## Excerpt
This patch implements the partial write-out for run_delalloc_zoned(). With
this patch applied, cow_file_range() returns -EAGAIN to tell the caller to
do something to progress the further allocation, and tells the successfully
allocated region with done_offset. Furthermore, the zoned extent allocator
returns -EAGAIN to tell cow_file_range() going back to the caller side.

Actually, we still need to wait for an IO to complete to continue the
allocation. The next patch implements that part.

CC: stable@vger.kernel.org # 5.16+
Fixes: afba2bc036b0 ("btrfs: zoned: implement active zone tracking")
Signed-off-by: Naohiro Aota <naohiro.aota@wdc.com>
---
 fs/btrfs/extent-tree.c | 10 +++++++
 fs/btrfs/inode.c       | 63 ++++++++++++++++++++++++++++++++----------
 2 files changed, 59 insertions(+), 14 deletions(-)

diff --git a/fs/btrfs/extent-tree.c b/fs/btrfs/extent-tree.c
index 5589e04eda0e..1b29b16f6736 100644
--- a/fs/btrfs/extent-tree.c
+++ b/fs/btrfs/extent-tree.c
@@ -3995,6 +3995,16 @@ static int can_allocate_chunk_zoned(struct btrfs_fs_info *fs_info,
 	if (ffe_ctl->max_extent_size >= ffe_ctl->min_alloc_size)
 		return -ENOSPC;
 
+	/*
+	 * Even min_alloc_size is not left in any block groups. Since we cannot
+	 * activate a new block group, allocating it may not help. Let's tell a
+	 * caller to try again and hope it progress something by writing some
+	 * parts of the region. That is only possible for data block groups,
+	 * where a part of the region can be written.
+	 */
+	if (ffe_ctl->flags & BTRFS_BLOCK_GROUP_DATA)

## Recorded data
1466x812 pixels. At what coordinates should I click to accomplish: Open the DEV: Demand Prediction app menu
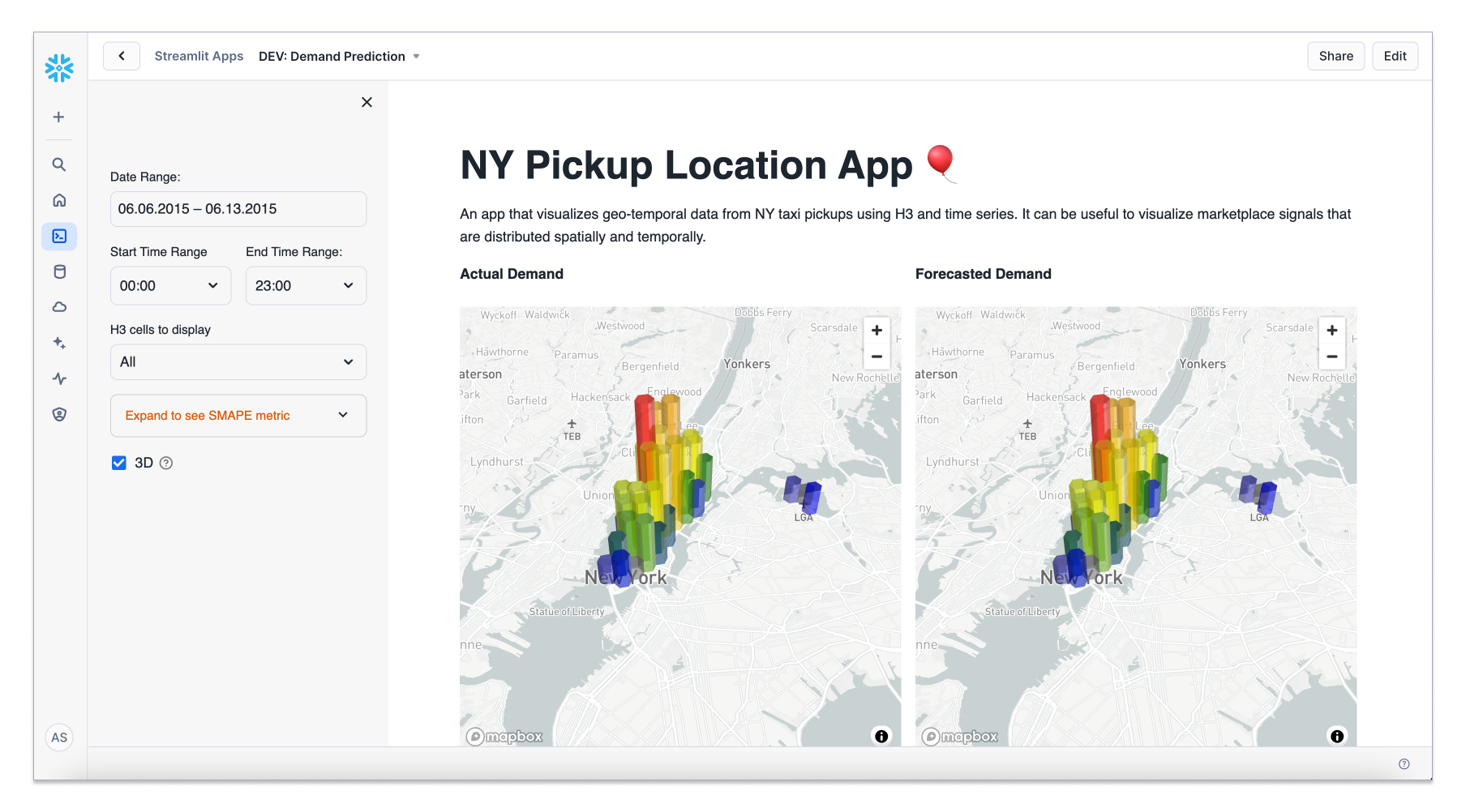point(339,57)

## Direction 1
Answer these questions from the btrfs patch, one line each:
(a) What value does cow_file_range() return to tell its caller to make further allocation progress?
(b) How many files does the btrfs patch change?
(c) Which kernel versions is the btrfs patch marked for in the stable CC line?
## Direction 2
Please carry the btrfs patch on from the point where its text stops.

## Result 1
(a) -EAGAIN
(b) 2
(c) 5.16+

## Result 2
+		return -EAGAIN;
+
 	/*
 	 * We cannot activate a new block group and no enough space left in any
 	 * block groups. So, allocating a new block group may not help. But,
diff --git a/fs/btrfs/inode.c b/fs/btrfs/inode.c
index 8ce937b0b014..681e2cb4dd9c 100644
--- a/fs/btrfs/inode.c
+++ b/fs/btrfs/inode.c
@@ -117,7 +117,8 @@ static int btrfs_truncate(struct inode *inode, bool skip_writeback);
 static noinline int cow_file_range(struct btrfs_inode *inode,
 				   struct page *locked_page,
 				   u64 start, u64 end, int *page_started,
-				   unsigned long *nr_written, int unlock);
+				   unsigned long *nr_written, int unlock,
+				   u64 *done_offset);
 static struct extent_map *create_io_em(struct btrfs_inode *inode, u64 start,
 				       u64 len, u64 orig_start, u64 block_start,
 				       u64 block_len, u64 orig_block_len,
@@ -921,7 +922,7 @@ static int submit_uncompressed_range(struct btrfs_inode *inode,
 	 * can directly submit them without interruption.
 	 */
 	ret = cow_file_range(inode, locked_page, start, end, &page_started,
-			     &nr_written, 0);
+			     &nr_written, 0, NULL);
 	/* Inline extent inserted, page gets unlocked and everything is done */
 	if (page_started) {
 		ret = 0;
@@ -1170,7 +1171,8 @@ static u64 get_extent_allocation_hint(struct btrfs_inode *inode, u64 start,
 static noinline int cow_file_range(struct btrfs_inode *inode,
 				   struct page *locked_page,
 				   u64 start, u64 end, int *page_started,
-				   unsigned long *nr_written, int unlock)
+				   unsigned long *nr_written, int unlock,
+				   u64 *done_offset)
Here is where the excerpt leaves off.